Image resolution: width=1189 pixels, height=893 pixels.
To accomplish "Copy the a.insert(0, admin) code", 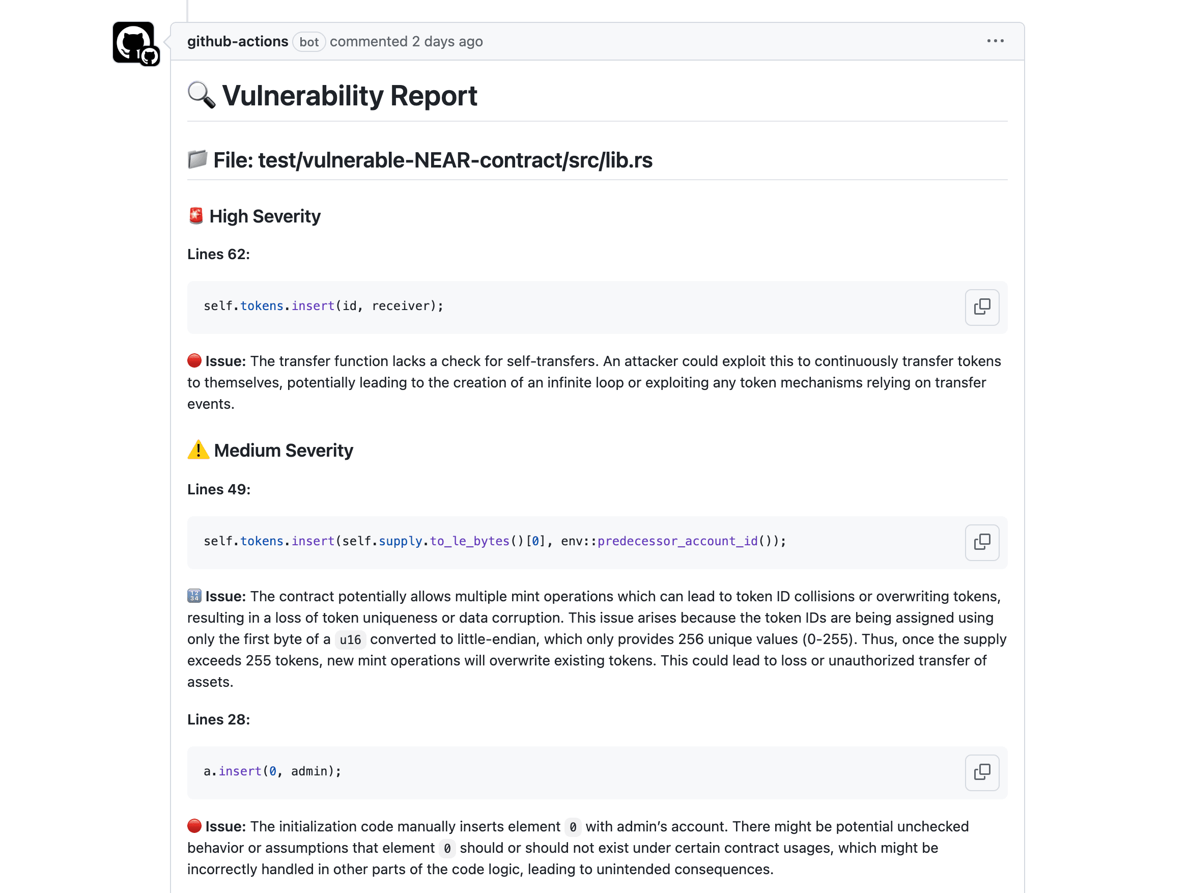I will tap(982, 773).
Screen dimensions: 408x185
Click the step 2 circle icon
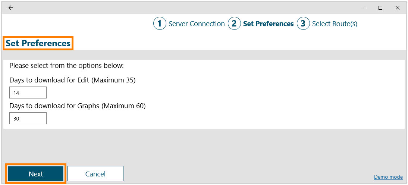pyautogui.click(x=234, y=24)
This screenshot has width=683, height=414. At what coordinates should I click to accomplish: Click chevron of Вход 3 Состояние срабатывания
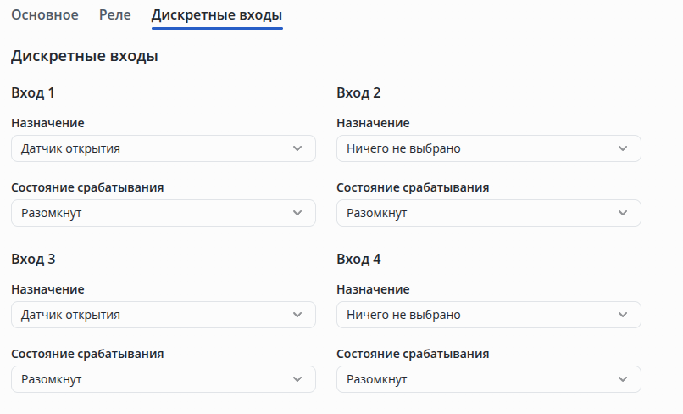tap(297, 379)
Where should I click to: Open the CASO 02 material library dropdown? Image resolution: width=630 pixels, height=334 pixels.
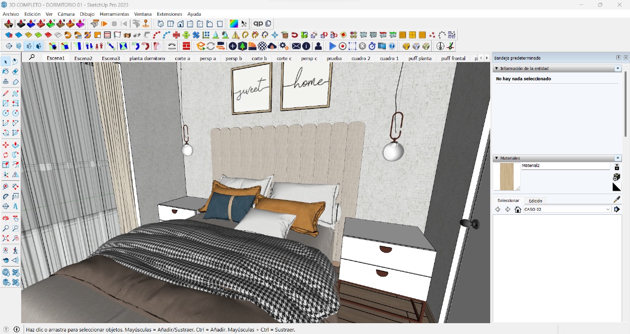pos(608,209)
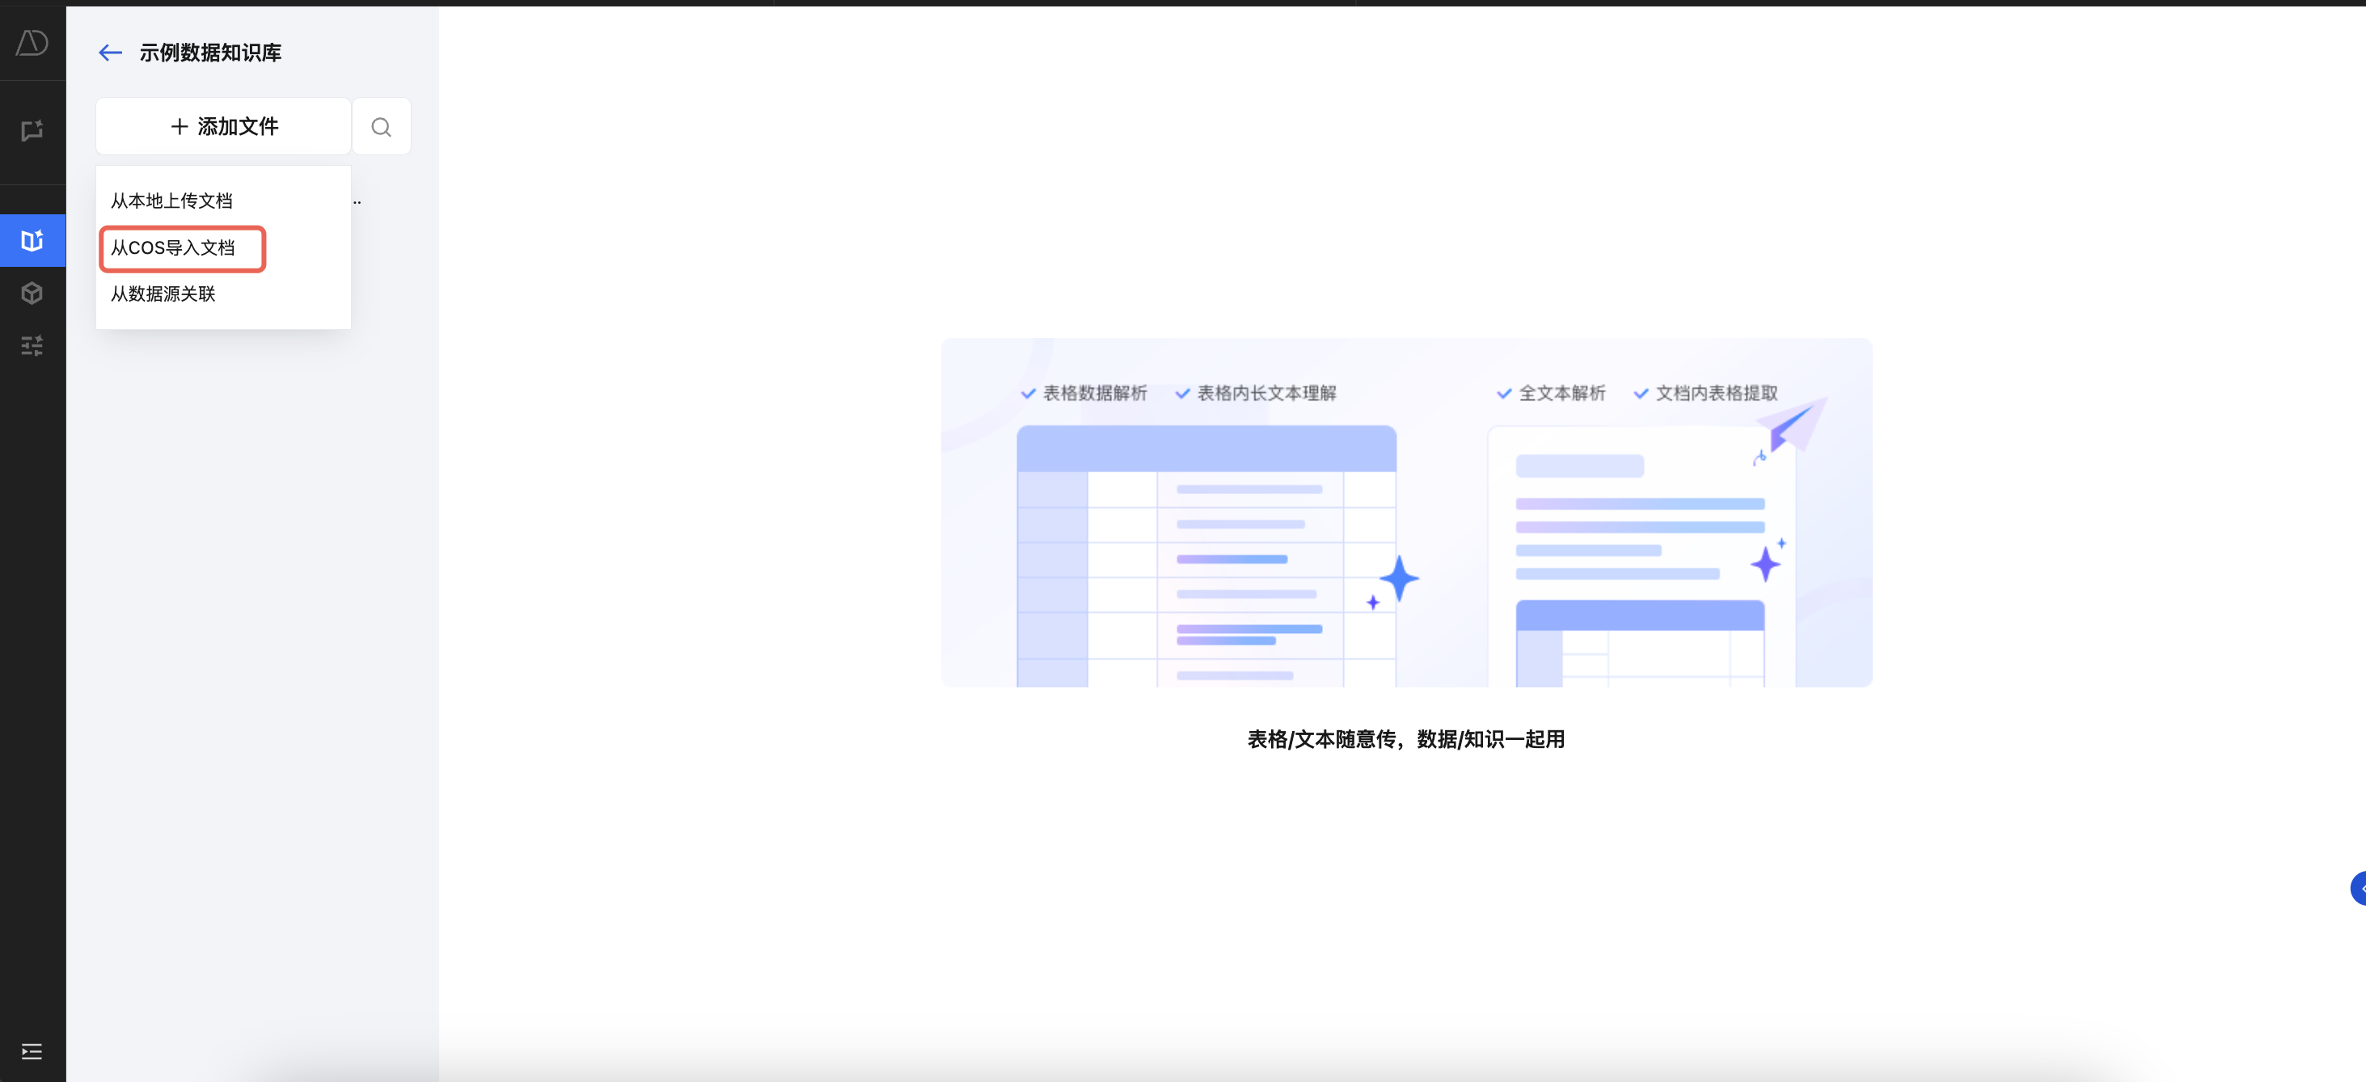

- - - -

Copy out the records above word for word, starting at the line containing "This screenshot has" and continuing through the end of the records. Omit the pictures.

This screenshot has width=683, height=414. At what coordinates should I click to accomplish: Click chevron of Вход 3 Состояние срабатывания
tap(297, 379)
Where should I click to: Open the CASO 02 material library dropdown? Image resolution: width=630 pixels, height=334 pixels.
pos(608,209)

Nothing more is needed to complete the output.